=== Okuma Metni ===
----------
Sübliminal mesaj sadece televizyonda olmuyor.

Beynimiz doğumumuzdan itibaren hatta anne karnındayken oluşumunu tamamladığında duyduğumuz gördüğümüz, kokladığımız dokunduğumuz , işittiğimiz, yani algıladığımız her şeyi kaydediyor.Bu kayıtlar bilinçaltında, kontrol edemediğimiz bellekte olduğundan dolayı biz bunları hatırlayamıyoruz. Tüm bu kayıtların neredeyse hepsi, ruhsal dünyamızı,duygusallığımızı, psikolojimizi, kişiliğimizi etkiliyor.

Ortalıkta dönen bokun rengi bile alenen belliyken, hala inanmayanlar için,  ispat isteyen materyalist totoşların, rasyonalist köpekleri olmuşlar için birkaç  örnek verelim. Kitabın ortasından konuşacağız biraz.




Facebook arkadaş bulucunun giriş sembolü. İki erkek arasında bir kadın ve ona mercek tutmuş. Biraz daha yaklaş , biraz daha, sıkıştır şimdi, oh çok güzel. Sanki porno film çekiyor itin oğlu. Sen kadını bul, bu sosyal paylaşım sitesini cinsel amaçlarınla kullan diyor subliminal subliminal. Bilinçaltı yönlendirmenin de böylesi. Niye sadece bir avatar ve mercek olmaz ki?

Ardından ahlaksızlık ve cinsellik vurgusunun ikincisi geliyor.
----------
=== Verilen Girdiler ===
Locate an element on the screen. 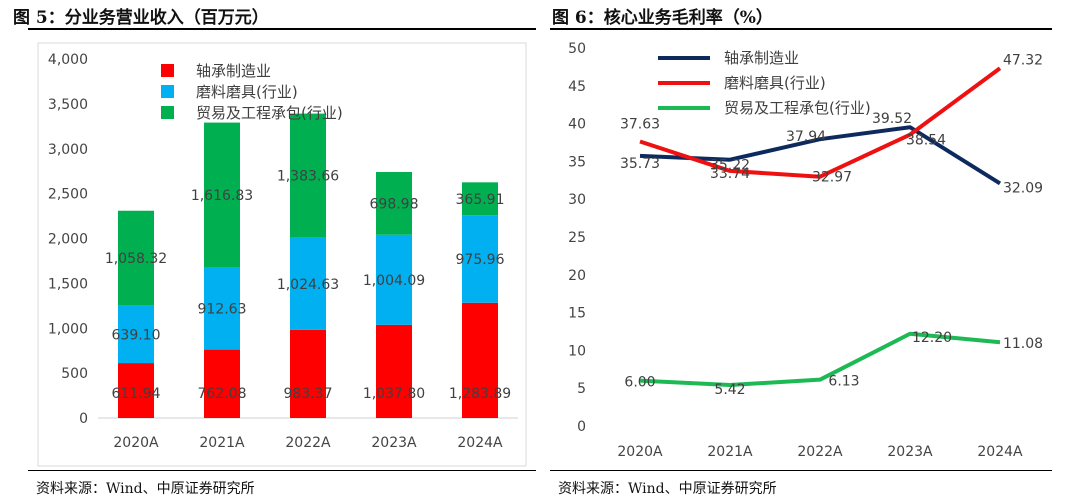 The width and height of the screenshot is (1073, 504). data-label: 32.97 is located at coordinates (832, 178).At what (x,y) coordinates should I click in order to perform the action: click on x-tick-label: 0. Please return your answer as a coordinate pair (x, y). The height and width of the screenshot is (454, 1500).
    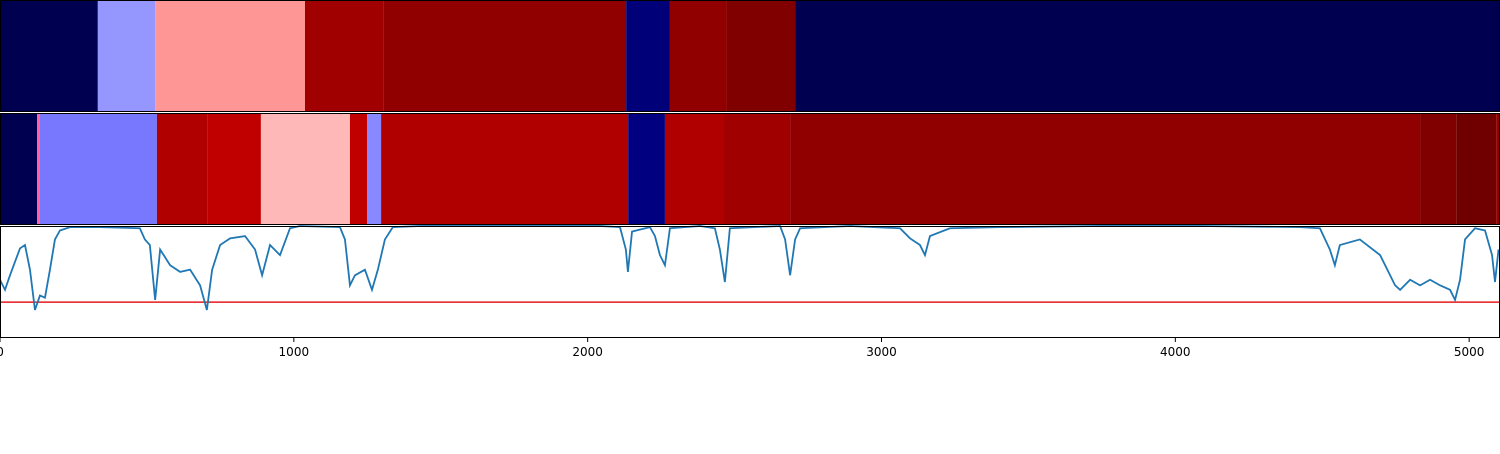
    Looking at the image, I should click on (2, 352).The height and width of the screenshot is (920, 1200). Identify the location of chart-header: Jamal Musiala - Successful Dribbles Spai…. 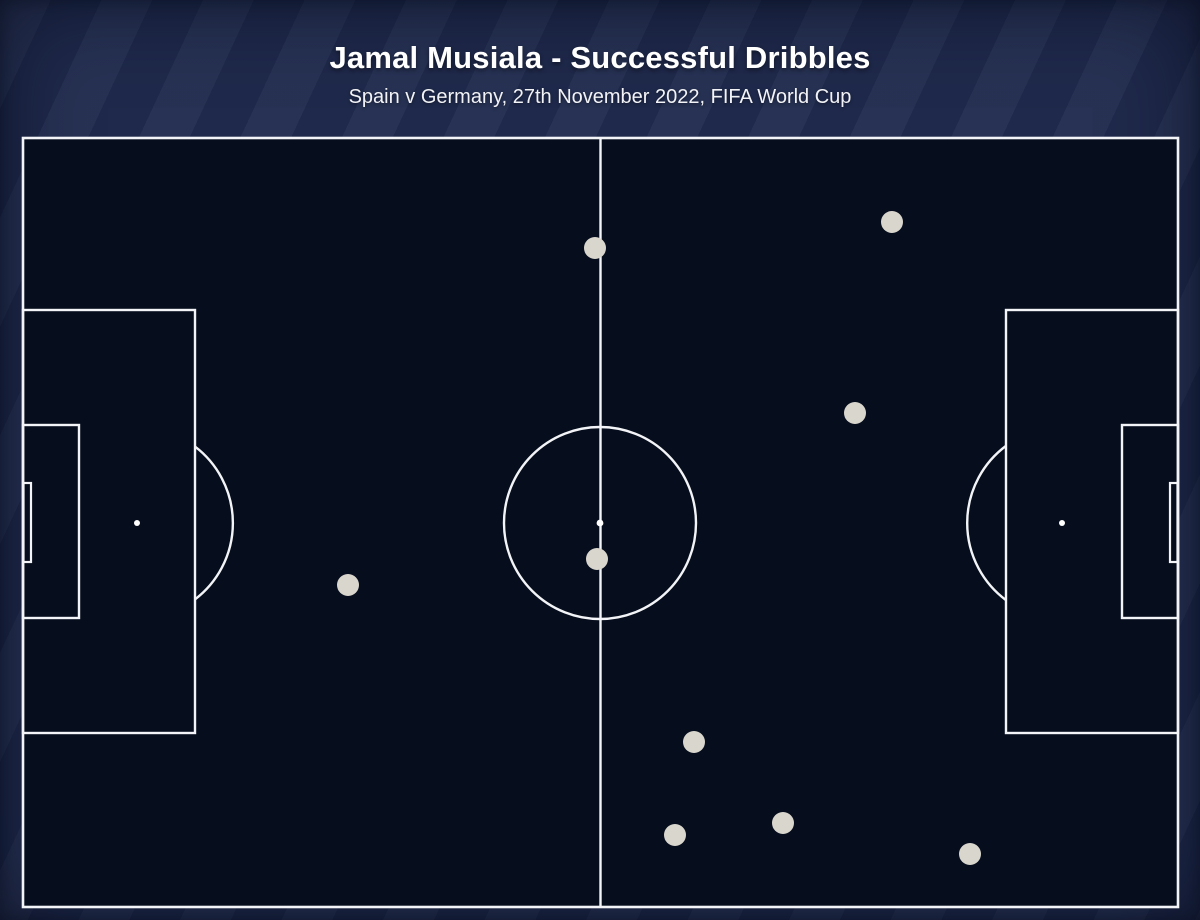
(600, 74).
----------
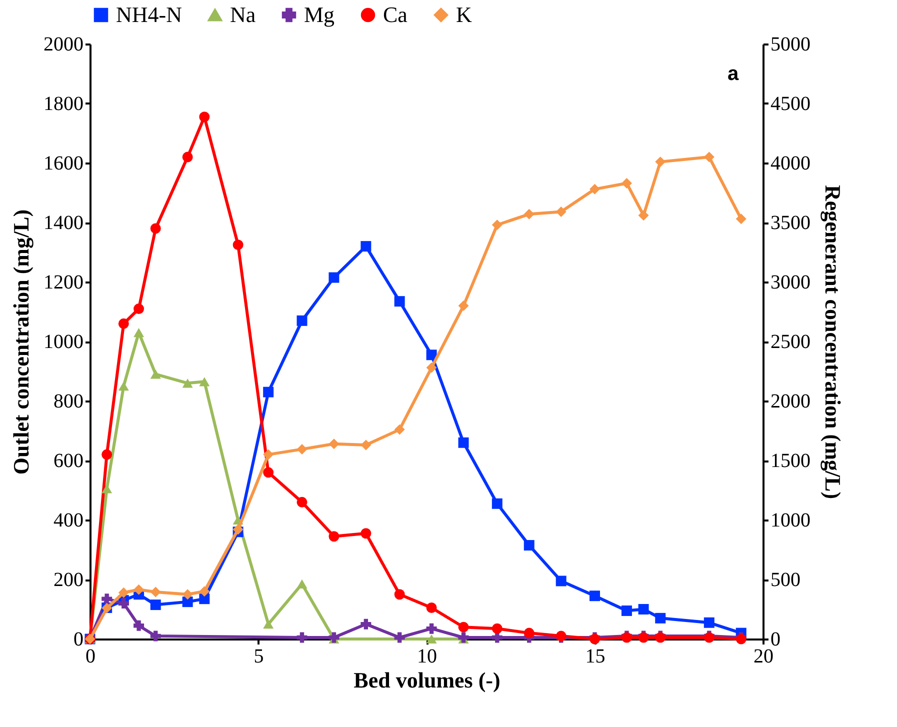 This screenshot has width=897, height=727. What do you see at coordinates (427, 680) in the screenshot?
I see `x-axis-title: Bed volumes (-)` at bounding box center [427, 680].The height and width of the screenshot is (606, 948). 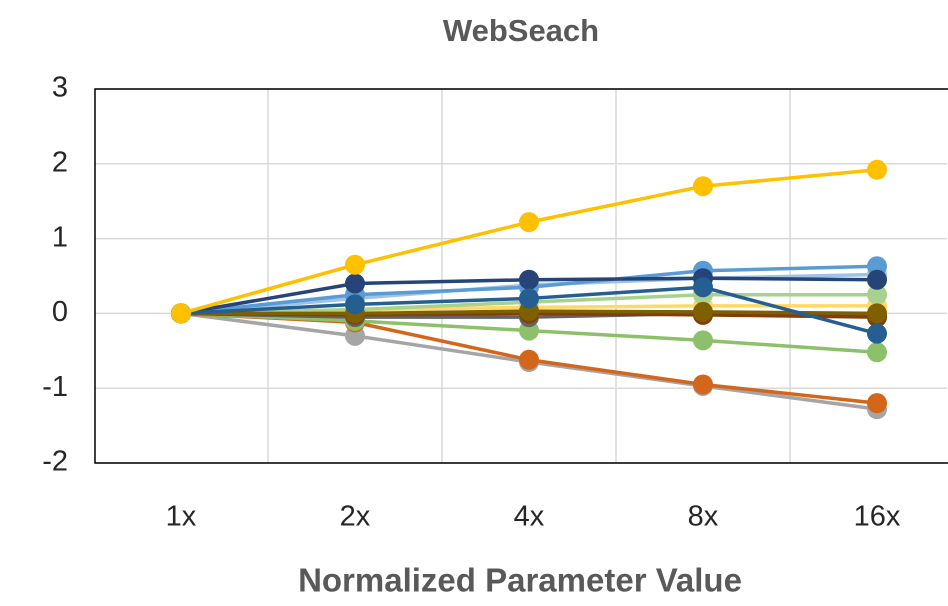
----------
=== Görev Yönergeleri ===
1. Sübliminal mesaj metninde "Sübliminal mesaj sadece" ile "psikolojimizi, kişiliğimizi etkiliyor." arasındaki bölümü, bu ifadeler de dahil olmak üzere, hiçbir değişiklik yapmadan yeniden yazınız.
2. Sübliminal mesaj metnine göre beynimizin kaydettiği şeyleri neden hatırlayamıyoruz?
3. Sübliminal mesaj metnini kaldığı yerden devam ettiriniz.
Görevlerin yapılması için girdilere başvurmak gerekmez.

=== Görev Yanıtları ===
1.
Sübliminal mesaj sadece televizyonda olmuyor.

Beynimiz doğumumuzdan itibaren hatta anne karnındayken oluşumunu tamamladığında duyduğumuz gördüğümüz, kokladığımız dokunduğumuz , işittiğimiz, yani algıladığımız her şeyi kaydediyor.Bu kayıtlar bilinçaltında, kontrol edemediğimiz bellekte olduğundan dolayı biz bunları hatırlayamıyoruz. Tüm bu kayıtların neredeyse hepsi, ruhsal dünyamızı,duygusallığımızı, psikolojimizi, kişiliğimizi etkiliyor.

2. Bu kayıtlar bilinçaltında, kontrol edemediğimiz bellekte bulunduğu için.

3.
Çoğunuz görmüşsünüzdür. Fakat taşların yerine oturması hasebiyle bir daha bakmakta fayda var.





Facebook hesabı olan hemen hemen herkesin neredeyse binlerce defa görmüş olduğu bir ekran. Beynimize kazınmış bir resim. Burada bir ima bile yok!

İnsan beyni nasıl çalışır?  Benzetme ile kendi kayıtlı resim kataloguyla eşleştirip, eksik kısımları tamamlar, anlamlandırır, yeni gelen görüntüyü ona göre arşivler, ilişki kurar. Emin olun beynimiz bu bir saniye bile sürmeyen işlem sırasında milyonlarca ihtimali gözden geçirip, karar verir.

  Şimdi bir anda beyninden böyle bir benzetim yakalamış, facebook ile sex kelimelerini beraberce kataloglayıp arşivlemiş bir kişinin beyni, sosyallik arayışından ziyade çevresindeki kızlar hakkında cinsellik arayışının ampulünü yakacaktır. Hem de bundan sonra her seferinde. Bilinçaltında facebook linkine tıkladığında otomatikman beyin yanında birde sex linkini açacak beyninde iki sekmeli tarayıcıyı da çalıştırmış olacaktır. Onunla ilgili tüm arzu ve çağrışımları kişiye yönlendirecektir.

Ayrıca facebookun "Tanrı yoktur" temeline oturtulmuş hiçbir şeyi engellemediği açıkça görülmüştür. Bazı dini sayfaların kapatıldığı görülmüştür. Fakat "Tanrı yoktur" temelindeki sayfaların şikayetlere rağmen kapatılamamasın onlara verilen açıkça desteği göstermiştir. Şikayet ve kapatılma konusunda toplumdaki çok büyük patlamaları mutlaka göz ardı edemeyeceklerdir.

Facebooka oyun gönderen şirketlerin oyunları kontrol edildikten sonra yayınlamasına facebook tarafından izin verilir. Yine facebook üzerinden oynanabilen bir oyunu gösterelim, yani kontrollerinden geçmiş, onay almış bir oyun. Bununla ilgili yüzlerce örnek vermek mümkündür. Önemlilerden bir tanesiyle şimdilik yetinelim.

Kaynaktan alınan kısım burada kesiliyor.